GIVEN INSTRUCTION 1
Reproduce the forum thread about using a GAL as a small EPROM from "GARTHWILSON · Post" up to and including "32 bytes, thanks!".
GIVEN INSTRUCTION 2
Pick up the forum thread about using a GAL as a small EPROM after its last sentence and write what comes next.

Use GAL as a small eprom

GARTHWILSON · Post by **GARTHWILSON** » Sat Jul 25, 2015 7:58 pm

i_r_on wrote:

2 bytes to go, current size is 34 bytes.

edit: Oops sorry, I just missed reinitialization in interrupt routine... it's now 32 bytes, thanks!

You can do another trick with the BIT# op code 89:

Code: Select all

NMI:    CLC
        .DB  $89
IRQ:    SEC
        ROL
        DEX
        <etc.>

and there might be more that could be done. If there's an NMI, the SEC op code becomes an operand for the BIT# op code, and BIT# only affects Z, not V, N, C, A, or anything else.

i_r_on · Post by **i_r_on** » Sat Jul 25, 2015 8:17 pm

GARTHWILSON wrote:

and there might be more that could be done. If there's an NMI, the SEC op code becomes an operand for the BIT# op code, and BIT# only affects Z, not V, N, C, A, or anything else.

Thanks I noted this also. If I found a bug a byte or two will be very useful.

@hoglet : I use WinCUPL. Is there an extra optimization needed if I just get the products from the page you linked? I might try this using GAL22V10D after I test the rom code with an eprom.

hoglet · Post by **hoglet** » Sat Jul 25, 2015 8:36 pm

i_r_on wrote:

@hoglet : I use WinCUPL. Is there an extra optimization needed if I just get the products from the page you linked? I might try this using GAL22V10D after I test the rom code with an eprom.

I would start by just using WinCUPL and expressing the data as a truth table (see section 2.3.1 of the manual):
http://ecee.colorado.edu/~mcclurel/Atme ... oc0737.pdf
Make sure to include don't cares for unused addresses.

Only if this seems to struggle with too many product terms would I resort to manual optimization.

Dave

Dr Jefyll · Post by **Dr Jefyll** » Sat Jul 25, 2015 11:10 pm

hoglet wrote:

Another thought...

The number of product terms a data bit requires might actually be less than the number of 1's (or 0's if inverted).

Thanks, Dave -- I quit before dealing with this point. Your explanation is better than what I could have come up with anyway!

GIVEN DATA

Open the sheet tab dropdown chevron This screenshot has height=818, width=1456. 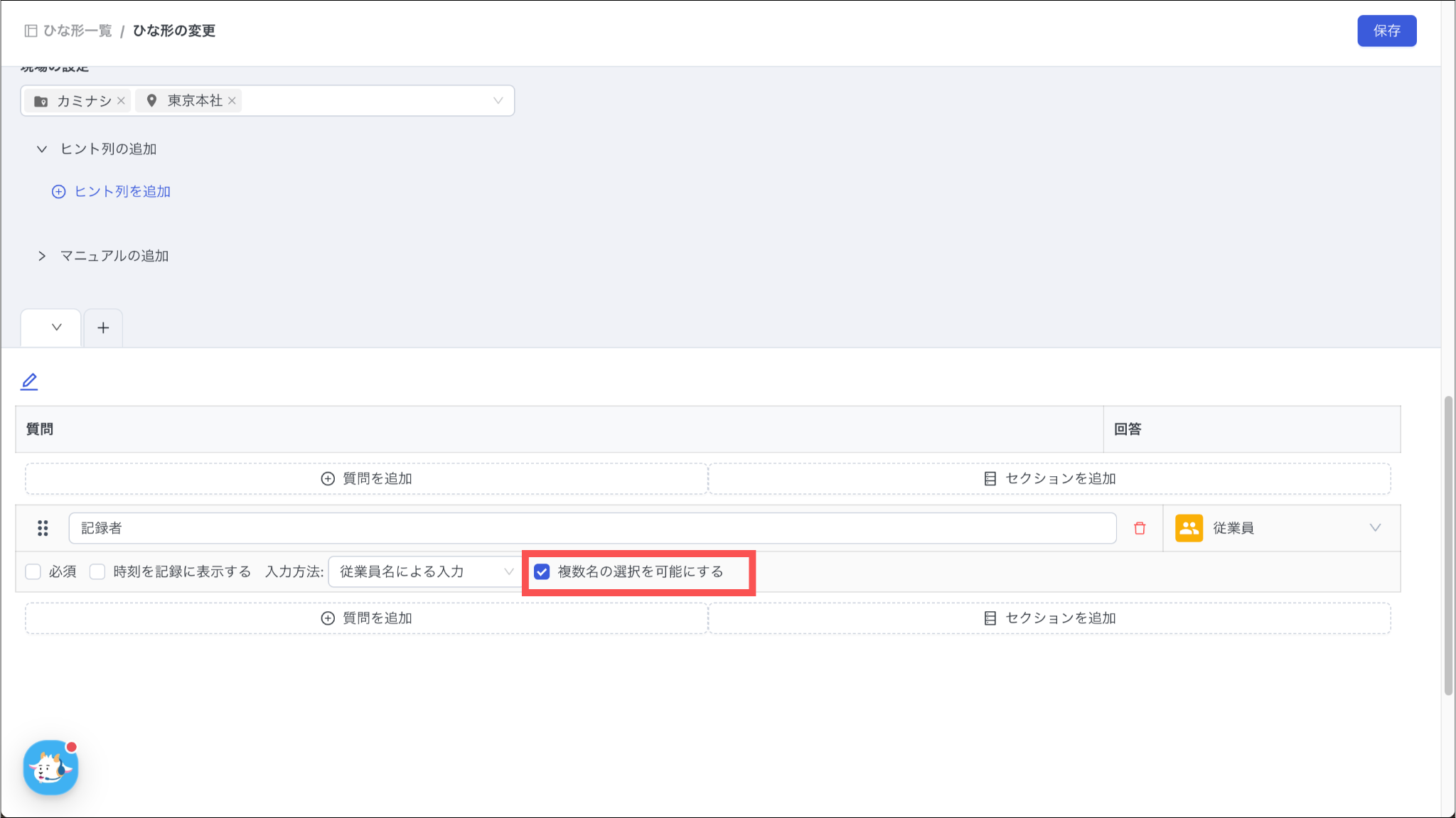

OUTPUT 1
GARTHWILSON · Post by **GARTHWILSON** » Sat Jul 25, 2015 7:58 pm

i_r_on wrote:

2 bytes to go, current size is 34 bytes.

edit: Oops sorry, I just missed reinitialization in interrupt routine... it's now 32 bytes, thanks!

OUTPUT 2
Code: Select all

   JMP $0000

i_r_on, you can save one more byte by replacing the JMP with a forward BVC that wraps around from page $FF to page $00. On 'C02 BRA will work as well. BRA and BVS are only two bytes; JMP of course is three.

Also a warning: as is, there's a threat that a single IRQ will be recognized multiple times. AFAIK the simplest solution is to limit the width of the low pulses applied to IRQ. IRQ needs to be high again before the ISR concludes. Interrupts get re-enabled after RTI pops the flags off the stack. If IRQ remains low then one or more extra (spurious) responses will result.

i_r_on · Post by **i_r_on** » Sat Jul 25, 2015 11:39 pm

Dr Jefyll wrote:

Code: Select all

   JMP $0000

i_r_on, which 6502 are you using? If it's a CMOS chip (65C02) then the JMP can be replaced with a forward BRA that wraps around from page $FF to page $00. This saves one byte, as a BRA is shorter than a JMP.

Also a warning: as is, there's a threat that a single IRQ will be recognized multiple times. AFAIK the simplest solution is to limit the width of the low pulses applied to IRQ. IRQ needs to be high again before the ISR concludes. Interrupts get re-enabled as the flags get popped off the stack by RTI. If IRQ is still low after this then an extra (spurious) response will result.

Unfortunately I don't use 65c02, it's an UM6502 by UMC. UM6502 is easier to find and much cheaper than 65c02 here.

After pulling IRQ low I wait at least 10 6502 cycles then pull it high again. Pin is going high while 6502 handles the interrupt. 10 cycles is : 7 cycles for interrupt to trigger, 3 cycles for already executing operation to finish. Foreground operation is always "LOOP BVC LOOP", it always takes 3 cycles while transfer continues. I used 10 microseconds wait previously and didn't have any problem, arduino has already overhead pulling pin high and low probably. I didn't bother to see the actual pulses produced by arduino by my logic analyzer. I'll test when I find time to see the actual pulse lengths.

Before triggering another interrupt controlling micro waits a little bit more than interrupt handler to do it's job. Say if handler takes 30 microseconds than controlling micro waits for 40 microseconds . Optimal times can be found by testing.

Dr Jefyll · Post by **Dr Jefyll** » Sat Jul 25, 2015 11:56 pm

i_r_on wrote:

Unfortunately I don't use 65c02, it's an UM6502 by UMC.

This will also work; I edited my post after you read it -- sorry!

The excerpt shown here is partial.